**DOCUMENT:**

-------------------------

Finkielkraut voudrait que les fils d'immigrés respectent religieusement une école qui ne donne
plus des postes de professeurs, comme ceux dont sa génération de 68 a été la dernière à
profiter. Les ingrats ne se contentent pas de la culture pour la culture.
Les professeurs ne comprennent pas que la culture sert à obtenir les postes de professeurs
qu'ils détiennent pourtant (par l'opération du Saint-Esprit laïque et républicain, comme aurait
pu dire Bourdieu s'il n'avait pas ménagé sa clientèle). C'est bien la preuve que les indigènes
sont de vils matérialistes bling-blings, et même que c'est génétique, toujours selon Finkielkraut
qui a décidément de mauvaises lectures maurrassiennes. Bref, aller à l'école ne sert à rien, mais
il faut y aller quand même (pour maintenir les postes de profs). Simultanément, on affirme que
les diplômés sont moins au chômage que les autres. Ça sert ou ça sert pas ? Le message est
brouillé.
Éclaircissons un peu la question. C'est le débat Bourdieu-Boudon (deux sociologues, engeance
honnie de Finkielkraut). Statistiques à l'appui, le premier dit que la reproduction sociale
favorise les fils de bourgeois (ce qui arrange bien les fils de profs qui sont bénéficiaires du
système), et le second que seul le marché des postes disponibles détermine le succès
professionnel des diplômes. Solution : comme les fils des élites (économique et culturelle
réunies) sont majoritaires dans les universités, le carnet d'adresses des parents (naguère, on
appelait ça le piston) ouvre les portes pour les héritiers diplômés. Les autres, sauf quelques
rares exceptions (dont Finkielkraut) deviennent des petits employés surqualifiés (Besancenot
par exemple) ou des intellectuels plus ou moins précaires [3]. C'est pas si compliqué la
sociologie !
Le discours anti-bobos, qui réuni la gauche communiste, le centre, la droite et l'extrême droite
est le résultat de cet anti-intellectualisme, dont le résultat bassement matérialiste est la volonté
de se réserver des postes. J'ai déjà eu l'occasion de préciser (Le fantôme de Mai 68) que l'attaque contre les bobos, et les soixante-huitards, visait explicitement cette concurrence pour les places les plus chères :
« La génération 68 est aujourd'hui âgée d'une soixantaine d'années. Les personnes au
sommet de la hiérarchie correspondent en effet à cette génération par simple effet
d'ancienneté. On reconnaît ici les revendications de certains trentenaires qui rongent
leur frein en développant depuis quelque temps une argumentation sur ce thème,
imitant les yuppies des années 1980 qui faisaient leur plan de carrière en se voyant,
à l'époque, en haut de l'affiche à quarante ans. Mais même Nicolas Sarkozy a dû
attendre la cinquantaine pour y arriver. Et, pour les postes les plus élevés comme le
sien, il n'y a qu'une place à prendre. En outre, si les trentenaires actuels imaginent
arriver à renverser les cinquantenaires juste arrivés au pouvoir en masse aujourd'hui,
ils risquent de déchanter. Car l'arrivée au sommet de cadres encore jeunes a une
conséquence implacable. Ils y restent longtemps. Les jeunes cons qui ont développé
cette idéologie jeuniste au plus grand profit de leurs aînés viennent d'en prendre pour
vingt ans. »

-------------------------

**CONSIGNE 1:**
Répondez aux questions suivantes d'après le document.
(a) Quel nom donnait-on naguère au carnet d'adresses des parents ?
(b) Quel âge la génération 68 a-t-elle aujourd'hui, selon la citation ?
(c) À quel âge Nicolas Sarkozy est-il arrivé en haut de l'affiche ?

**DONNÉES FOURNIES:**

-------------------------

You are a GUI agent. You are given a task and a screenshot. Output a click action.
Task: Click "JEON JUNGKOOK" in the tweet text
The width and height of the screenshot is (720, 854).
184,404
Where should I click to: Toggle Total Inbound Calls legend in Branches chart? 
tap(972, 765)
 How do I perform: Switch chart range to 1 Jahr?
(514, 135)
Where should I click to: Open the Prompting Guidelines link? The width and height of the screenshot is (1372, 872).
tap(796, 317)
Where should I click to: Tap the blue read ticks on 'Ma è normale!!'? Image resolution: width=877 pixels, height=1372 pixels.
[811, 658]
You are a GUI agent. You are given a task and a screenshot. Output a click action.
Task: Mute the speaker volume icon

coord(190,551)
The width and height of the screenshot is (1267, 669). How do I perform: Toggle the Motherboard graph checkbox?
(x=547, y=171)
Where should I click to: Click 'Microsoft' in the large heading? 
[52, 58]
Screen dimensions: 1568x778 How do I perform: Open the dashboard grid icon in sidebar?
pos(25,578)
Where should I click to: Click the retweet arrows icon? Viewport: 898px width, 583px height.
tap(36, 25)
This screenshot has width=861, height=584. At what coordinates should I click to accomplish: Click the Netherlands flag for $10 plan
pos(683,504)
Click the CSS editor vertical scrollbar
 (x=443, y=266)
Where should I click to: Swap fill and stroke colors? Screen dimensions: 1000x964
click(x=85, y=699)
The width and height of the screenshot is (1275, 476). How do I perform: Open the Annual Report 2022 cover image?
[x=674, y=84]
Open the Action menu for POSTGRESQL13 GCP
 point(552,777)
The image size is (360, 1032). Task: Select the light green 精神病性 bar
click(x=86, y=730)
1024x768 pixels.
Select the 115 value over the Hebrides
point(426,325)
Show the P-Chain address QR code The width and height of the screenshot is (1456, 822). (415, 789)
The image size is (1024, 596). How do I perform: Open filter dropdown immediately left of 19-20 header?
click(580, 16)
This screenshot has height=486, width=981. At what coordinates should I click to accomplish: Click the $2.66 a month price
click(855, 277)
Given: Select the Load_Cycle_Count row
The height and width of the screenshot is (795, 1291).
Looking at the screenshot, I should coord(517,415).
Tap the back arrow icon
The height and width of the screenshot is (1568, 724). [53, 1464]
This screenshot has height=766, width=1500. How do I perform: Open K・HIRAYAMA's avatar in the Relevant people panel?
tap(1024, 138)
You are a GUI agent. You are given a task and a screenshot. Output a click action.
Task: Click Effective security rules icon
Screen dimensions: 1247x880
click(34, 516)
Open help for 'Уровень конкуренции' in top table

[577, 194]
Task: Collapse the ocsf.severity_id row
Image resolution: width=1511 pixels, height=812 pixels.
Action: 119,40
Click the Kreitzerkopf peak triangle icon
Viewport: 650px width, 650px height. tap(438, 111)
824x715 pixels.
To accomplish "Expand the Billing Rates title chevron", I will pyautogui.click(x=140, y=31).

-------------------------

**CONSIGNE 2:** Retranscrivez sous forme de liste numérotée les lignes des enregistrements, depuis celle qui contient « Open help for » jusqu'à la fin des enregistrements, en omettant les lignes vides.

**RÉPONSE 1:**
(a) Le piston.
(b) Une soixantaine d'années.
(c) À la cinquantaine.

**RÉPONSE 2:**
1. Open help for 'Уровень конкуренции' in top table
2. [577, 194]
3. Task: Collapse the ocsf.severity_id row
4. Image resolution: width=1511 pixels, height=812 pixels.
5. Action: 119,40
6. Click the Kreitzerkopf peak triangle icon
7. Viewport: 650px width, 650px height. tap(438, 111)
8. 824x715 pixels.
9. To accomplish "Expand the Billing Rates title chevron", I will pyautogui.click(x=140, y=31).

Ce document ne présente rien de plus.